Al arribo de la policía salteña, irrumpió en el lugar una camioneta Toyota SW4 blanca con cuatro uniformados pertenecientes a la Policía de Tucumán. Mientras dos permanecieron en el habitáculo, los otros dos manifestaron que realizaban patrullajes preventivos y que acudieron tras el supuesto aviso de un automovilista de identidad desconocida. Sin embargo, al comprobarse que el rodado de las mujeres ocultaba los 66 kilos de cocaína, la comitiva tucumana abandonó el lugar de manera apresurada y sin dejar constancia oficial de sus actuaciones en ninguna de las jurisdicciones.
Esta anomalía procedimental motivó la inmediata intervención del fiscal federal de Salta, Ricardo Toranzos, quien ordenó el secuestro de las armas reglamentarias de los siete efectivos que prestaban servicios en el destacamento fronterizo involucrado, además de la incautación de los libros de guardia y del vehículo en el que se trasladaban. Durante la audiencia formal, el representante del Ministerio Público Fiscal reveló que la versión de los policías carecía de sustento documental y que la Toyota SW4 utilizada no pertenecía a los registros de la fuerza, sino que se trataba de un rodado robado.
En paralelo, la Fiscalía Federal de Salta mantiene bajo estricto análisis dos hipótesis criminales sobre el rol de los policías, quienes ya fueron separados de la fuerza: la primera infiere que habrían sido convocados por un eslabón de la banda, identificado como Jorge «Xuxa» Troichuque, para brindar apoyo logístico en el robo del cargamento; la segunda línea plantea un presunto pacto de impunidad previo con las transportistas de la droga que falló al ejecutarse el ataque de la banda rival.
El entramado de irregularidades se agravó al rastrearse el origen de la Toyota SW4. El vehículo había sido recuperado el pasado 16 de junio por las autoridades tucumanas en el marco del Operativo Lapacho. En aquella oportunidad, se determinó que la camioneta había sido robada en la provincia de Córdoba, que portaba patentes apócrifas y que estaba siendo trasladada hacia la frontera con Bolivia para su comercialización ilegal. Por aquel hecho, el fiscal tucumano Carlos Saltor había logrado dictar la prisión preventiva del conductor, un ciudadano jujeño imputado por encubrimiento, y había dispuesto expresamente que el automotor permaneciera bajo estricto secuestro judicial en un depósito oficial.

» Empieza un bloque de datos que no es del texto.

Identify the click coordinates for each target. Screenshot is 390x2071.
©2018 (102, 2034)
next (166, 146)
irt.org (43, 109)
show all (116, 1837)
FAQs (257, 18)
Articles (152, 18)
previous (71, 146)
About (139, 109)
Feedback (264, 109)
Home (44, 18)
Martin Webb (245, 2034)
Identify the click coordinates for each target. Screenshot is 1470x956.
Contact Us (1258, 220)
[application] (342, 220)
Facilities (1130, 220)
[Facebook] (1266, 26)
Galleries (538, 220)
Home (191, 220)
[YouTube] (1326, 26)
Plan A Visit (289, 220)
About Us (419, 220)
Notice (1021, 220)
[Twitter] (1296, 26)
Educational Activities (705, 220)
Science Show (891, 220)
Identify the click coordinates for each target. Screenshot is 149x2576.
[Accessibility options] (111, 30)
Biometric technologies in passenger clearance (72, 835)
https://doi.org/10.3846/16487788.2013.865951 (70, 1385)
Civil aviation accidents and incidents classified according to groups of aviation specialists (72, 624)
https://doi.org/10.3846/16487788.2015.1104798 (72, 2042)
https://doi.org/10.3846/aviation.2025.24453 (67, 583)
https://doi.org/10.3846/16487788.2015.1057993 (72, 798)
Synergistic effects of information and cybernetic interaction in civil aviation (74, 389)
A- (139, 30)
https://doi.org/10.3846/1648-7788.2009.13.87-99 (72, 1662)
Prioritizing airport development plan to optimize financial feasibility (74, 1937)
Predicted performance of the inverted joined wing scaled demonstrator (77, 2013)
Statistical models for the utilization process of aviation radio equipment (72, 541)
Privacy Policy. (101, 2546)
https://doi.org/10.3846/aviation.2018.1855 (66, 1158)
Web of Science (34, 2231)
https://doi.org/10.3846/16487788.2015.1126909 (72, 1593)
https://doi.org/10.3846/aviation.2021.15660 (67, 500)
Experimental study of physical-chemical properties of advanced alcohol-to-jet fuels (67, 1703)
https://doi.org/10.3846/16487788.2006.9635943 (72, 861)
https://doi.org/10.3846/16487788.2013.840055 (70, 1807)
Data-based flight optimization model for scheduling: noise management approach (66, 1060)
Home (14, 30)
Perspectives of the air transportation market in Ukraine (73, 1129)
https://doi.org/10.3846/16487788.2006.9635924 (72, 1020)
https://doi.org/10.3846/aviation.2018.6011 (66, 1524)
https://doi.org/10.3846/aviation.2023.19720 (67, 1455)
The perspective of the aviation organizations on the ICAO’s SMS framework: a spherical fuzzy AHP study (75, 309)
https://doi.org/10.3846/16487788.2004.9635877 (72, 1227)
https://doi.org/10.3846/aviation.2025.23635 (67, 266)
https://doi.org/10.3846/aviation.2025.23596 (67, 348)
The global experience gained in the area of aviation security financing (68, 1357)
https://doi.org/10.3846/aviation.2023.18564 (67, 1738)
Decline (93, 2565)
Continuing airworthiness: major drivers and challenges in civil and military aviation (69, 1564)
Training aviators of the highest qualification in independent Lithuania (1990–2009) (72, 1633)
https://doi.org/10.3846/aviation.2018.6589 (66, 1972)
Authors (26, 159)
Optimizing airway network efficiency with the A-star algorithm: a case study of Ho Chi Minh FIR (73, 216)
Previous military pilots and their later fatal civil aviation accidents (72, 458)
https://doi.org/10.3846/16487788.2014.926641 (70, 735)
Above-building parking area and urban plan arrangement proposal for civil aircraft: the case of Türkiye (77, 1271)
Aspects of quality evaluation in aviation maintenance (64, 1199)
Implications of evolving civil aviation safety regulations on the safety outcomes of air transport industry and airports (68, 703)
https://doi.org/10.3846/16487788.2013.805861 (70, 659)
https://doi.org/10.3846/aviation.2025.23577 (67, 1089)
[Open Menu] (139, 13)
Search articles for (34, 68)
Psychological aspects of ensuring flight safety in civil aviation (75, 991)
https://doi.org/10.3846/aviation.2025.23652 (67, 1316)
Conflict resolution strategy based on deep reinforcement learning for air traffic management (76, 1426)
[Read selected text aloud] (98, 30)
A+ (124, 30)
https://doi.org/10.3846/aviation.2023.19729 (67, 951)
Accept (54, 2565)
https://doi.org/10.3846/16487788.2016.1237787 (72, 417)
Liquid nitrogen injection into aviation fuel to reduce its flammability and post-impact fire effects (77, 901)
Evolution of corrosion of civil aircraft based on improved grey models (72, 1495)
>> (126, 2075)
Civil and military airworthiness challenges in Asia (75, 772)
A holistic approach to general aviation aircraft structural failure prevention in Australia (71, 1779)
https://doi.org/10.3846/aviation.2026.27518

La utilización de este vehículo de procedencia ilícita por parte de los policías tucumanos para cruzar los límites provinciales, sin autorización judicial alguna, configuraría un nuevo tipo penal. Ante este escenario, el fiscal Saltor formalizó una denuncia para que se investigue penalmente la conducta de los efectivos, un expediente que por razones de competencia quedará bajo la órbita de la fiscal instructora Mariana Rivadeneira. Mientras tanto, el legítimo propietario cordobés de la camioneta enfrenta una nueva dilación para recuperar su patrimonio, ya que el rodado ha vuelto a quedar incautado como evidencia clave en los tribunales federales de Salta a la espera de las pericias balísticas definitivas.